Other options would include inserting a Veress needle into the abdomen. CO₂ in the peritoneal space will be vented through the needle, thus the collapsed RS could be decompressed and enlarged. In addition, theoretically, the peritoneal tear could be extended to equalize the pressure between the peritoneal space and RS, ⁸ but it is difficult to determine to what extent the defect needs to be extended. In this series, all 4 cases of peritoneal tears were closed with Endo-loops after the insufflation pressure was reduced to 4 mmHg to eliminate tension on the peritoneum. Endo-loops would also be expected to prevent secondary peritoneal injury from surgical clips.

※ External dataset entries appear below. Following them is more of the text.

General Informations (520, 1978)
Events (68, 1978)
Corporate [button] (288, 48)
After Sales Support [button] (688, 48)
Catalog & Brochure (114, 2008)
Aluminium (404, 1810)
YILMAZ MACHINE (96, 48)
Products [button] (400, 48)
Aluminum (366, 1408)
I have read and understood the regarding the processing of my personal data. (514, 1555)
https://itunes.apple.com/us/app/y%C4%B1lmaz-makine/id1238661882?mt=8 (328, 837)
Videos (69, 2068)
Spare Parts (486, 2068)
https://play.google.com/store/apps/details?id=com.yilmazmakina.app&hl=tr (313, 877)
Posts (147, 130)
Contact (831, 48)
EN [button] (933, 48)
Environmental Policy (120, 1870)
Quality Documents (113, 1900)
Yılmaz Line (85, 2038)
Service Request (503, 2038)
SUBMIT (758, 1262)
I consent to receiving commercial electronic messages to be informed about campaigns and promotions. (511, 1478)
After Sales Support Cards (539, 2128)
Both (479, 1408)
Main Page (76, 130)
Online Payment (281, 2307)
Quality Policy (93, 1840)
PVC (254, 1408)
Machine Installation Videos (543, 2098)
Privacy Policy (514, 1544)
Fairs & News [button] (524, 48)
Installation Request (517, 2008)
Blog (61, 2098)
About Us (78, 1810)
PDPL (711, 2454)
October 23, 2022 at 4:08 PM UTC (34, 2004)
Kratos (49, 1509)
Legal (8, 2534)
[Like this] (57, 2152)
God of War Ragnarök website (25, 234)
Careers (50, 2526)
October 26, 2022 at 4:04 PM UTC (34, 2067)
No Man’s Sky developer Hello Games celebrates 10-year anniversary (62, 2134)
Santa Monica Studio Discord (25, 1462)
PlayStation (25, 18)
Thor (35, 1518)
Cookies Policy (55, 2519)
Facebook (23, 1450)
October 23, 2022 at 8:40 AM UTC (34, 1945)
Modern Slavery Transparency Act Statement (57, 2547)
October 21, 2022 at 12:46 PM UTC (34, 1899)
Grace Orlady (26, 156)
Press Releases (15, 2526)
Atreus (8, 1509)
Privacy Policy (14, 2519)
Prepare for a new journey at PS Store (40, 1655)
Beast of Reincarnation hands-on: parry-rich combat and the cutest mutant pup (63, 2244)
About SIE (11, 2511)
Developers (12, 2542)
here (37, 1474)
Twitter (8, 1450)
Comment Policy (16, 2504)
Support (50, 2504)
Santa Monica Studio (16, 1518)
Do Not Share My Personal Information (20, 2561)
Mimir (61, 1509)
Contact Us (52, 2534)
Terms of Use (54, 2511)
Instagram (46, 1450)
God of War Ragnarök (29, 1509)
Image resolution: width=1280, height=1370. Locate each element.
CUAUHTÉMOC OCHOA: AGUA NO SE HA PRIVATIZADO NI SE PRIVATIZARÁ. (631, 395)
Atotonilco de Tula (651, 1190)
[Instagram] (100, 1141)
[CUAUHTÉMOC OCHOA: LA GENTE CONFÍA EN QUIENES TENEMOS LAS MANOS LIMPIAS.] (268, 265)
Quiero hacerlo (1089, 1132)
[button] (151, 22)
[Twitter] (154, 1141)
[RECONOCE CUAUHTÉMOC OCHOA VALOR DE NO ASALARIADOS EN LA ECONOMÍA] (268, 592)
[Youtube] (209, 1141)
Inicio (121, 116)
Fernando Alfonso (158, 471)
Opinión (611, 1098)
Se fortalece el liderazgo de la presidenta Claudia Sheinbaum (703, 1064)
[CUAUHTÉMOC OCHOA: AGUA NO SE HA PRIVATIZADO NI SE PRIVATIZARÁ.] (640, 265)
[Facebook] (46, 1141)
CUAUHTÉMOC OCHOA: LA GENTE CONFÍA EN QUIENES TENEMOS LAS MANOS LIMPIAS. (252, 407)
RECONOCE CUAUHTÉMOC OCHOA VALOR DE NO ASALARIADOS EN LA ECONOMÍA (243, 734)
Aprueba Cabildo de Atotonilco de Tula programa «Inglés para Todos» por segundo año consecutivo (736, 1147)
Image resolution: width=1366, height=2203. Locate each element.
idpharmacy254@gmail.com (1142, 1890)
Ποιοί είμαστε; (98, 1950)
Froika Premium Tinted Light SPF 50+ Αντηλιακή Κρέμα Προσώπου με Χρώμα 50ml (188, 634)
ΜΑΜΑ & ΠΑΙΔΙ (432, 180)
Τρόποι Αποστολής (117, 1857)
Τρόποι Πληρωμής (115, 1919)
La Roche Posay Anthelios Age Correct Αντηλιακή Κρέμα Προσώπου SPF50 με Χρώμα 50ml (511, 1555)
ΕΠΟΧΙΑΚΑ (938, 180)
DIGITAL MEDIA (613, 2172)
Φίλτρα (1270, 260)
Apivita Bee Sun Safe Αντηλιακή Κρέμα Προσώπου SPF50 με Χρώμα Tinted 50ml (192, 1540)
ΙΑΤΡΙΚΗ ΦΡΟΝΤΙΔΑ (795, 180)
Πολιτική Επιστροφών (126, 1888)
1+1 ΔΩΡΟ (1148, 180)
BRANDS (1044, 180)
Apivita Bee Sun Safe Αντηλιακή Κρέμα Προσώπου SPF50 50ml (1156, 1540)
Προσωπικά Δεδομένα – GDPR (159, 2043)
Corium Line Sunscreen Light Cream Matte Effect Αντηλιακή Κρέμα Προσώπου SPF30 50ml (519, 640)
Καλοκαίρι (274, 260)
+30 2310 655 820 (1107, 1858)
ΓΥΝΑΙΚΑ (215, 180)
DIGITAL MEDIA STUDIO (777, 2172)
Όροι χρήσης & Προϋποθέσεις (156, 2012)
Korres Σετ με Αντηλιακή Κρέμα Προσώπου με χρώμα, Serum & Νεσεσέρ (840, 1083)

This study has limitations because of its retrospective nature, small number of cases, and possible learning curve issues. The success of ret-RAP relies clearly on establishing a good RS as a larger RS improves instrument movement, meaning less risk for collisions between instruments and parts of the RSS. Although the da Vinci Xi system has less bulky arms that improve its application to pediatric surgical procedures, an RS that includes the anterior axillary line for the third trocar placement is mandatory for RAP because the peritoneal reflection is consistently anterior to the posterior axillary line. ⁹

In this study, there was no bleeding or tissue injury at the initial trocar site associated with a bladeless optical trocar. In fact, there are no reports in the literature about complications subsequent to using the type of bladeless optical trocar used in this study. As with any procedural/technical modifications, there is a learning curve and because MOT cases were performed after COT cases, outcome of COT could be attributed to experience. However, as both operating surgeons have performed numerous retroperitoneal procedures successfully, learning curve bias was considered negligible.

RAP, whether transperitoneal or retroperitoneal, would appear to be better than laparoscopic or open pyeloplasty because RSS overcomes many of the limitations encountered during surgery, especially during laparoscopic surgery.^2,10,11 RSS allows complicated and delicate reconstructive procedures in challenging circumstances to be more manageable, and complicated suturing with RSS is likely to be preferred because of easier than for endoscopic suturing, especially retroperitoneal.^2,3

As a result, MOT would appear to be the superior technique for establishing a stable RS for ret-RAP, and according to Blanc et al., ret-RAP had a shorter operative time, shorter hospital stay, and earlier recovery of bowel activity with earlier resumption of oral intake than transperitoneal RAP. ² Options for establishing an adequate RS for ret-RAP have not previously been compared and would interest pediatric surgeons treating children with UPJO.